- **What you will do**:
Go through the data below. List every line that holds the word "contra".

- **Stored records**:
▼
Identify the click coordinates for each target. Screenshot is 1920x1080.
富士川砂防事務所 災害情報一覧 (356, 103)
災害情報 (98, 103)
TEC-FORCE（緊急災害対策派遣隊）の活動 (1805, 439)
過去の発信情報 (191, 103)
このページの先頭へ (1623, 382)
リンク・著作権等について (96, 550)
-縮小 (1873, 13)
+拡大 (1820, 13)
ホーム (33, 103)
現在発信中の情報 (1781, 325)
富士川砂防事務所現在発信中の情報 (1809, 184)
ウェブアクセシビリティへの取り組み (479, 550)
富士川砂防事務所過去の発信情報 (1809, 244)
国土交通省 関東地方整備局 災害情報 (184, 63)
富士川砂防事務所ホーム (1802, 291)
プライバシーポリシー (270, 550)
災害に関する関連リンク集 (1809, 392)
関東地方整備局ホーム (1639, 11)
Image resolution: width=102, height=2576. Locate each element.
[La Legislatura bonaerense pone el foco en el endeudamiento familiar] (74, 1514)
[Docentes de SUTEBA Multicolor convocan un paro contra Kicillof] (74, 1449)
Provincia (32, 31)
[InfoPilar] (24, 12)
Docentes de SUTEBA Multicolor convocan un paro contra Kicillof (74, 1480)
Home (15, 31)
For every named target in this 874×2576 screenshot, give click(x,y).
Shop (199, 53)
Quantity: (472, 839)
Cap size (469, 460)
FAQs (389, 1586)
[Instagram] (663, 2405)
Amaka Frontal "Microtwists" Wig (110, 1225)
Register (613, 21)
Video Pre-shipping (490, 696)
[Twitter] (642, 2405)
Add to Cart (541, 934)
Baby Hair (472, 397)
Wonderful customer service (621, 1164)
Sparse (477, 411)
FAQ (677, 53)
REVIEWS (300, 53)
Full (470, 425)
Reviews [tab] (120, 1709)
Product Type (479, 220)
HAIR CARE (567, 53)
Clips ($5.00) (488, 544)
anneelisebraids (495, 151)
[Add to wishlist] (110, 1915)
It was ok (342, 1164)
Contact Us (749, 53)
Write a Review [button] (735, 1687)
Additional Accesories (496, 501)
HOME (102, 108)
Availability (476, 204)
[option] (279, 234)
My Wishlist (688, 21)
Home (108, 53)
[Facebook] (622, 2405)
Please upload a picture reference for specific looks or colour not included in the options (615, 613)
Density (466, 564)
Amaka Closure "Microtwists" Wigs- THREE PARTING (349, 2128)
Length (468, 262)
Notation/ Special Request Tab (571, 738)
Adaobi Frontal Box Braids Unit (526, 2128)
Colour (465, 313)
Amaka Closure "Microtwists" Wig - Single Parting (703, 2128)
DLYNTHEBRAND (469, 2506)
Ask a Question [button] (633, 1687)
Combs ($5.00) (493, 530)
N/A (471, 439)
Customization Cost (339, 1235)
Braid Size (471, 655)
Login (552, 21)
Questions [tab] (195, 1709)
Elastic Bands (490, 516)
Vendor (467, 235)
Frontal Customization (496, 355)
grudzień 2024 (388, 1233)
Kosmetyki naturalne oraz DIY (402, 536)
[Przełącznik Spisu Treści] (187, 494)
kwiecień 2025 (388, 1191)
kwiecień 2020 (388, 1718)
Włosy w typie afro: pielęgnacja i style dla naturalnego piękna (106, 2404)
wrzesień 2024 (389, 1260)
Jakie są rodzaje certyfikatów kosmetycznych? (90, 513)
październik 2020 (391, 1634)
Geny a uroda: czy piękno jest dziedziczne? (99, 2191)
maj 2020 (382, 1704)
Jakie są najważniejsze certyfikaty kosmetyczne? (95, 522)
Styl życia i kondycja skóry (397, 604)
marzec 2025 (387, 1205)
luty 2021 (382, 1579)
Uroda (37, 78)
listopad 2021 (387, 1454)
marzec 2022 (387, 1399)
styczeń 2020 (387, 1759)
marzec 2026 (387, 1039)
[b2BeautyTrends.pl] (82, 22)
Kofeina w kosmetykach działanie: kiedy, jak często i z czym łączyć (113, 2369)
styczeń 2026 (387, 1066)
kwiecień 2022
▲
- **The answer**:
[Docentes de SUTEBA Multicolor convocan un paro contra Kicillof] (74, 1449)
Docentes de SUTEBA Multicolor convocan un paro contra Kicillof (74, 1480)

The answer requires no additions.